#### Extracted material:
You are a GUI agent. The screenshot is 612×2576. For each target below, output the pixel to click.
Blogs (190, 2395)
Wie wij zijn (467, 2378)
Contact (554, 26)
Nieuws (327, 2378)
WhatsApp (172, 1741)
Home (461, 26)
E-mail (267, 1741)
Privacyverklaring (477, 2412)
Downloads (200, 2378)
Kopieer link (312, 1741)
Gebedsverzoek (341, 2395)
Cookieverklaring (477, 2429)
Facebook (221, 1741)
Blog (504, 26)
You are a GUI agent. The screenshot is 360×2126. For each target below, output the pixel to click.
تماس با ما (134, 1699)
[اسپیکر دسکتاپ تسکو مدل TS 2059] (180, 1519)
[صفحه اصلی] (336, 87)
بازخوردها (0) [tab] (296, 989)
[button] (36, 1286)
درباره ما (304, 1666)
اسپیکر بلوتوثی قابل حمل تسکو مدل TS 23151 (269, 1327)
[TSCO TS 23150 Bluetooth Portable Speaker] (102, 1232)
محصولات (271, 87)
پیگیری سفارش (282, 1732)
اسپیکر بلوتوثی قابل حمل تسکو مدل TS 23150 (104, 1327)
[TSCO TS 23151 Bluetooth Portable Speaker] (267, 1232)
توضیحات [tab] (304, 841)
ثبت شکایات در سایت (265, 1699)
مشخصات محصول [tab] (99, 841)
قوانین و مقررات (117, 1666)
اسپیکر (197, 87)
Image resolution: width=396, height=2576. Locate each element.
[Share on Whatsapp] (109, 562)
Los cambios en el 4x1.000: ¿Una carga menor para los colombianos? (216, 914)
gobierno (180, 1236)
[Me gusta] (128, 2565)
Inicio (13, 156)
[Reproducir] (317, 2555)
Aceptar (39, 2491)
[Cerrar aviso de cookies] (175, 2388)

#### To do:
Return word for word the line with "Inicio (13, 156)" and every line after it through the end of the records above.

#### Answer for the task:
Inicio (13, 156)
[Reproducir] (317, 2555)
Aceptar (39, 2491)
[Cerrar aviso de cookies] (175, 2388)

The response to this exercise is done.